● Kutipan Teks:
-*-
Kisah Pecandu Sabu-sabu yang Lolos dari Maut Berkali-kali
![]() |
Tom pertama kali menyuntikkan sabu-sabu saat berusia 14 tahun. (Tom de Souza) |
Perth -
Sebelum saya menjadi pecandu sabu-sabu, saya memiliki kehidupan yang nyaman.
Di
usia 12 tahun, saya tinggal bersama ibu, ayah dan tiga saudara saya di
tempat pemukiman kelas menengah di pinggiran kota Perth, Australia.
Keluarga
kami bahagia. Ibu saya bekerja sebagai dokter hewan, ayah saya seorang
pialang mata uang asing, dan saudara-saudara saya dan saya hampir selalu
tercukupi.
Ketika kecil, saya cerdas dan berbakat, dan sebelum
memasuki SMA saya mendapat sebuah beasiswa ke sebuah perguruan tinggi
khusus untuk laki-laki, yang terkenal di Australia.
Hidup
saya mulai berantakan saat saya masuk sekolah baru. Awalnya karena saya
merasa dihadapkan pada semacam budaya 'tinggi' yang angkuh dan saya
tidak merasa cocok.
Perasaan cemas dan tidak nyaman diperparah
oleh kegalauan masa awal sebagai remaja. Karena tidak ditangani, berubah
menjadi kebencian diri yang mendalam.
Tidak percaya dengan diri sendiri, saya mencari kesendirian di masyarakat pinggiran. Di sinilah saya menemukan sabu-sabu.
Saya menyuntikkan sabu-sabu untuk pertama kalinya saat berusia 14 tahun. Dalam beberapa minggu, hidup saya hancur berantakan.
Selama
lima tahun berikutnya, saya terus mengejar sensasi yang saya alami saat
pertama kali menyuntik sabu-sabu, tanpa menyadari ongkos yang harus
saya keluarkan untuk itu.
Saya menghancurkan keluarga saya, meneror saudara-saudara saya, dan menghancurkan pernikahan orang tua saya.
Lolos dari maut berkali-kali
Beruntung, saya tetap bisa bertahan hidup: sabu-sabu beberapa kali hampir membunuh saya.
Yang pertama saat saya berusia 15 tahun. Saat itu saya tinggal dengan ayah saya dan sangat banyak menggunakan sabu-sabu.
Pada
saat itu, saya belum tidur selama 12 hari karena terus-terusan
menggunakan sabu-sabu. Tidak ada yang tahu apa yang bisa saya lakukan
setelah itu; saya menjadi gila dan bahaya.
Dalam sebuah delusi
kemarahan, saya mempersenjatai diri dengan pisau daging dan mengejar
sosok imajiner di jalanan. Untungnya, saya ditangkap sebelum melukai
orang lain dan dikembalikan ke tahanan remaja, tempat yang sering saya
masuki karena pelanggaran narkoba dan pencurian.
Dengan sabu-sabu, saya berubah dari anak emas keluarga menjadi seorang residivis dan sampah masyarakat.
Di tahap ini, orang tua saya mulai menyerah. Mereka tidak punya jawaban, tidak punya kendali.
-*-
● Catatan Tugas Ini:
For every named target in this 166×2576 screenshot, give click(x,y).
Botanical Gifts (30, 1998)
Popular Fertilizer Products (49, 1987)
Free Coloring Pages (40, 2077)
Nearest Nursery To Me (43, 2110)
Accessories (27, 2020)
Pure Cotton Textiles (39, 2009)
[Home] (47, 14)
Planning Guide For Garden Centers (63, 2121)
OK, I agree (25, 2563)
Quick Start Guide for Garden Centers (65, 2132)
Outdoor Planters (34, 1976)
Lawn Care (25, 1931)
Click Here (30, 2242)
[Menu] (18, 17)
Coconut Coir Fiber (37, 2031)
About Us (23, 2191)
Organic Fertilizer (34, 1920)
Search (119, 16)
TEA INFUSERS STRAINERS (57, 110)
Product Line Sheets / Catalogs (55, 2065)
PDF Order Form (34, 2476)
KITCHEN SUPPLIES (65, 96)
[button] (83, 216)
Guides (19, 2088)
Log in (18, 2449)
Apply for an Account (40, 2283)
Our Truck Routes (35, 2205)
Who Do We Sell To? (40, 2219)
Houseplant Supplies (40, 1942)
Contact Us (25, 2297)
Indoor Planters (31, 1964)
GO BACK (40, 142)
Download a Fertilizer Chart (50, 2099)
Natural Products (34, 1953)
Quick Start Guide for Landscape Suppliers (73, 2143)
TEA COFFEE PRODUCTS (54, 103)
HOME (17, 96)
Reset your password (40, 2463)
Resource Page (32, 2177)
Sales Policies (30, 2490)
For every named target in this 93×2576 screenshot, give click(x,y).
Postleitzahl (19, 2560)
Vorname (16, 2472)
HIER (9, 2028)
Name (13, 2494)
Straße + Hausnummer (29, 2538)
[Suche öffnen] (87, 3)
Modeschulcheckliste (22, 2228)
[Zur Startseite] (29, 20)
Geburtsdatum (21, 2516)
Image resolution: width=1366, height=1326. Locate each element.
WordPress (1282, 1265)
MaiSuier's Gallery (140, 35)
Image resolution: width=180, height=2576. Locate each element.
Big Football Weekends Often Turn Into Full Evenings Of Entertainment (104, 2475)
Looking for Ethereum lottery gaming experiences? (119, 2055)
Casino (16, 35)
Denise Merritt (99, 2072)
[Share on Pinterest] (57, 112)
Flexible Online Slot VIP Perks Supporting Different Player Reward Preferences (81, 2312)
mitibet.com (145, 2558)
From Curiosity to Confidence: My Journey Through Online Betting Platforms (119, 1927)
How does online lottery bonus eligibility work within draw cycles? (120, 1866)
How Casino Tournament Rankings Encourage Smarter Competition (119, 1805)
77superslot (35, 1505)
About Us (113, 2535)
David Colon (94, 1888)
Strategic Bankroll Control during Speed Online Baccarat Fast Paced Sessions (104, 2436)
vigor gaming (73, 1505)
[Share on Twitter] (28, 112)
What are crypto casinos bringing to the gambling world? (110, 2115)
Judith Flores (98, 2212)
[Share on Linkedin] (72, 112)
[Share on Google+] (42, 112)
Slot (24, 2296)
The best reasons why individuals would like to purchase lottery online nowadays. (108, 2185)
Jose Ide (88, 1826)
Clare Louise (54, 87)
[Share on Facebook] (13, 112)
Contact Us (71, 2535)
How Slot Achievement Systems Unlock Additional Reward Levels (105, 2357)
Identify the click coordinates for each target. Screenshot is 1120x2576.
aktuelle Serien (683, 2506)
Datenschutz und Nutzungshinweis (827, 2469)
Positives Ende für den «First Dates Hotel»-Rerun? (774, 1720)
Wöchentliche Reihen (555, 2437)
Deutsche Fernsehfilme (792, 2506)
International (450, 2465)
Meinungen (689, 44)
-*-
● Petunjuk Pengerjaan:
- A) Menurut kutipan teks tentang pecandu sabu-sabu, apa pekerjaan ibu Tom?
- B) Tampilkan setiap baris catatan yang memuat kata "gaming".

● Jawaban Tiap Tugas:
- A) Ibu Tom bekerja sebagai dokter hewan.

- B)
Looking for Ethereum lottery gaming experiences? (119, 2055)
vigor gaming (73, 1505)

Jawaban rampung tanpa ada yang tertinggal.